İsrail savunma dergisi Israel Defence tarafından çarşamba günü ortaya çıkarılan tur ile sayıları 150'den fazla olan, söz konusu dönemki esirlerin eşleriyle birlikte Süveyş Kanalı üzerinden bir İtalyan yolcu gemisiyle Mısır'a geçmesi planlanıyor. Daha sonra yolcular, uzmanların ‘kışkırtıcı ve ters tepkilere yol açıcı’ olarak gördüğü bir adımla İsrail askeri uçaklarıyla Suriye sınırı üzerinden uçacaklar.

Şarku’l Avsat’ın edindiği bilgilere göre savaşın bütün acı anılarına rağmen Mısırlılar, 1960’lı ve 1970’li yıllarda ‘küçük çocukların sünnet oluşu’ ile ilişkisi nedeniyle Sedat'ın esirlere Kastor kumaşlı pijama giydirmesi hakkında espriler yapıyorlar. Ebeveynler, o zamanlar el-Mahalle el-Kübra bölgesindeki tekstil fabrikalarının üretiminde öne çıktığı bu pijamaları, yumuşak ve narin kumaşı nedeniyle çocuklarına alıyordu.

Ekim Savaşı'ndaki Mısırlı savaşçılardan Tuğgeneral Yusri Amara, İsrail'in tutsaklarını Mısır ve Suriye arasında gezdirme kararına ilişkin “Hayal kırıklığına uğradıkları yerleri görecekler” yorumunda bulundu. İsrail 190. Zırhlı Tugayı Komutanı Albay Assaf Yaguri'yi 8 Ekim 1973'te yakalayan Amara, Şarku’l Avsat’a yaptığı açıklamada şu ifadeleri kullandı:

“Bu esirlerin Süveyş Kanalı'nı geçtiklerinde neler hissedeceklerini tahmin edebiliyorum. Kalpleri kırılacak. Bu kışkırtıcı gezi elbette ters tepkiler doğuracaktır.”
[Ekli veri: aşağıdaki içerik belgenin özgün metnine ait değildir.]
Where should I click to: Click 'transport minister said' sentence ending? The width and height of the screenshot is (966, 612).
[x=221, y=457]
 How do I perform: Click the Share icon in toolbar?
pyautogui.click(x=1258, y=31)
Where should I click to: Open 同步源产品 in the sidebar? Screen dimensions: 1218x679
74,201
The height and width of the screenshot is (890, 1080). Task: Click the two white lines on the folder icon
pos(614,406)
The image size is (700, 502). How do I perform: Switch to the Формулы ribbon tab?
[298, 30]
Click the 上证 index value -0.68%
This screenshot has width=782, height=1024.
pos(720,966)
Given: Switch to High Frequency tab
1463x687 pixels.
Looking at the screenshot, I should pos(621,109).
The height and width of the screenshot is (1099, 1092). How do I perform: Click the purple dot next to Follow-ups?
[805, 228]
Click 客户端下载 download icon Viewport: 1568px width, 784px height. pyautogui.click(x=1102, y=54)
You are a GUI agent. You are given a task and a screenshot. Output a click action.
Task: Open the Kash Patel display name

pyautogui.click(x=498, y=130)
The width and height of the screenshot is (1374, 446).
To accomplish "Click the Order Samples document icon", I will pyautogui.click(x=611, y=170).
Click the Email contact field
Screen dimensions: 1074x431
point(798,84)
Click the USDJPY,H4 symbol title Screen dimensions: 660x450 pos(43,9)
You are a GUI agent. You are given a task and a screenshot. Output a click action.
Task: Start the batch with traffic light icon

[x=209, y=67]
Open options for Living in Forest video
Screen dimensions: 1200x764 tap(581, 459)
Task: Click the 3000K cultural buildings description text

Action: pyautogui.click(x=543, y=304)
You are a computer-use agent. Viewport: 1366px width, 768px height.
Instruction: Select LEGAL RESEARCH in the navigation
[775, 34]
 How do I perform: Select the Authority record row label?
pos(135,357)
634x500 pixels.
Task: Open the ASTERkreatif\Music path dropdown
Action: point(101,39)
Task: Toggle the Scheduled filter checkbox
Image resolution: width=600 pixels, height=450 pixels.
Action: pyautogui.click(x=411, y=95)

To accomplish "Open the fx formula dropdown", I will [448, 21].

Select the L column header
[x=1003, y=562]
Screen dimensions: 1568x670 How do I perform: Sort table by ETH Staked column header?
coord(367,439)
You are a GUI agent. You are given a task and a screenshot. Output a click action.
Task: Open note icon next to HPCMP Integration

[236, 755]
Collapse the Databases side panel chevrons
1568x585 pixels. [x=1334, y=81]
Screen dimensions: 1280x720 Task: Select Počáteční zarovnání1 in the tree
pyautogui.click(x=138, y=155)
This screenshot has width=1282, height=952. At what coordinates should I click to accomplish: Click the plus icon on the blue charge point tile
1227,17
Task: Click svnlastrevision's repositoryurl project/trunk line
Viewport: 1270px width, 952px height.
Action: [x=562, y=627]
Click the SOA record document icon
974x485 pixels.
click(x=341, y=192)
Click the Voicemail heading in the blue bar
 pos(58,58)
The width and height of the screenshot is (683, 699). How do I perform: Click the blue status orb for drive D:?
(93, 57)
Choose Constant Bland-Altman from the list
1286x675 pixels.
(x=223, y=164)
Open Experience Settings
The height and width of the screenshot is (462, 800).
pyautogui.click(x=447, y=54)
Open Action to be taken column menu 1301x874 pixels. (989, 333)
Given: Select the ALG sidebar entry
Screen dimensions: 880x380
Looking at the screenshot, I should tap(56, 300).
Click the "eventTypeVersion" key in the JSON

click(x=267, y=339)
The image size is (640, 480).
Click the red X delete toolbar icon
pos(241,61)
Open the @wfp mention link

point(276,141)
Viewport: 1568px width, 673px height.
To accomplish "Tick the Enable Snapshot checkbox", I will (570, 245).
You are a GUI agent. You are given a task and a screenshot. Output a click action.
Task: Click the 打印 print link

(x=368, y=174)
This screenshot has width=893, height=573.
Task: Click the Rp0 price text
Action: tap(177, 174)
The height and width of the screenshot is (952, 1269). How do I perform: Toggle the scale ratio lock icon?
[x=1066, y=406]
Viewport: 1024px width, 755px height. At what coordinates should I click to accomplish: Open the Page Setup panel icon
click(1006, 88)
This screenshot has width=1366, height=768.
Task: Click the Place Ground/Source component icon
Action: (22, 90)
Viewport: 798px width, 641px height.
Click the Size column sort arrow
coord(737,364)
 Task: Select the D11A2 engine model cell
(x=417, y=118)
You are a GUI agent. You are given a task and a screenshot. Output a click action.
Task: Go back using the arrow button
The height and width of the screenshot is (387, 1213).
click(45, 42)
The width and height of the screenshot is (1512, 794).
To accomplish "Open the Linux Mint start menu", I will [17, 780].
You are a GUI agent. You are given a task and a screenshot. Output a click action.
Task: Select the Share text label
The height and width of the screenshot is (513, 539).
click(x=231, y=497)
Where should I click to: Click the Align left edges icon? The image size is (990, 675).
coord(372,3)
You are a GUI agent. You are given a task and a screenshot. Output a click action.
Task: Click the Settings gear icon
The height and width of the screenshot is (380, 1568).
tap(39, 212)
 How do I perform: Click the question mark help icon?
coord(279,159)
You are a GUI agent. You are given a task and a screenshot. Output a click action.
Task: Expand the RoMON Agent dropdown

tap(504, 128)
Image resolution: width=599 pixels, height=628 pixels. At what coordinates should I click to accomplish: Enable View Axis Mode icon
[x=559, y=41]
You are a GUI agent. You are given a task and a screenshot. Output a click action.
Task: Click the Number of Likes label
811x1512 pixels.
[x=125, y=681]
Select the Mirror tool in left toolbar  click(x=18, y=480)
Bu benzeri görülmemiş uygulamanın ardında, İsrailli Erez Derneği ile iş birliği içindeki Arim Belilah derneği yer alıyor. Gezi ile İsrail ordusuna ait bir donanma gemisi eşliğindeki İtalyan yolcu gemisi, Süveyş Kanalı'na doğru yola çıkacak. Böylece gemi, Sina Yarımadası'nın etrafında dönmeden önce yolcular, savaş sırasında İsrail ordusunun mevzilerinin düştüğü yerlere bakabilecek ve ardından Eylat yönüne devam edecekler. İsrail askeri liderlerinin katılımıyla İsrail Tel Nof Hava Kuvvetleri Üssü’nde savaş anılarının canlandırılmasıyla gezi sonlanmadan önce, bir İsrail askeri uçağının, esirleri, aralarından bazılarının esir alındığı yer olan Suriye sınırının üzerinden kuzeye uçurması planlanıyor.

Bu bağlamda, İsrail meseleleri uzmanı ve İskenderiye Üniversitesi'nde İbranice çalışmaları profesörü olan Dr. Ahmed Fuad Enver, İsrail'in bu geziyi planlamasının ‘kışkırtıcı bir adım’ olduğuna vurguladı. Mısırlı akademisyen, geziyi düzenleyenin, işgal ordusundaki esirlerin psikolojik bakımıyla ilgilenen ve yaklaşık 300 üyesi bulunan Arim Belilah Derneği olduğunu belirtti. Enver açıklamasında şu ifadeleri kullandı:

Bu dernek, mahkumların kabuslarının halen devam ettiğini kabul ediyor ve İsrail tarafını onlarla ilgilenmeye, şu ana kadar devam eden sorunlarının farkına varmaya çağırıyor.

Enver, bu tasarrufla ilgili değerlendirmesinde Şarku'l Avsat'a şunları söyledi:

Bu uygulama, Ekim Savaşı'nın 50’inci yıl dönümü ile Mısır ordusunun zaferinin imajını zedeleme girişimi olarak karşımıza çıkıyor. Bu gezi ters tepecektir. Çünkü Süveyş Kanalı içinde denetim yapan ister Süveyş Kanalı otoritesine mensup görevliler olsun, ister Mısırlı irtibat görevlileri veya güvenlik görevlileri olsun, bunlar esirler için daha fazla kabusa neden olacak.

Planlanan gezi rotasının ‘sorgulanabilir ve kışkırtıcı’ olduğuna inandığını belirten Enver, “Süveyş Kanalı'nda bir gemi yolculuğundan ve ardından İtalyan yolcu gemisi aracılığıyla Eylat’a gitmekten söz etmek tamamen reklam amaçlıdır. Arkasında farklı gerekçeler var” dedi.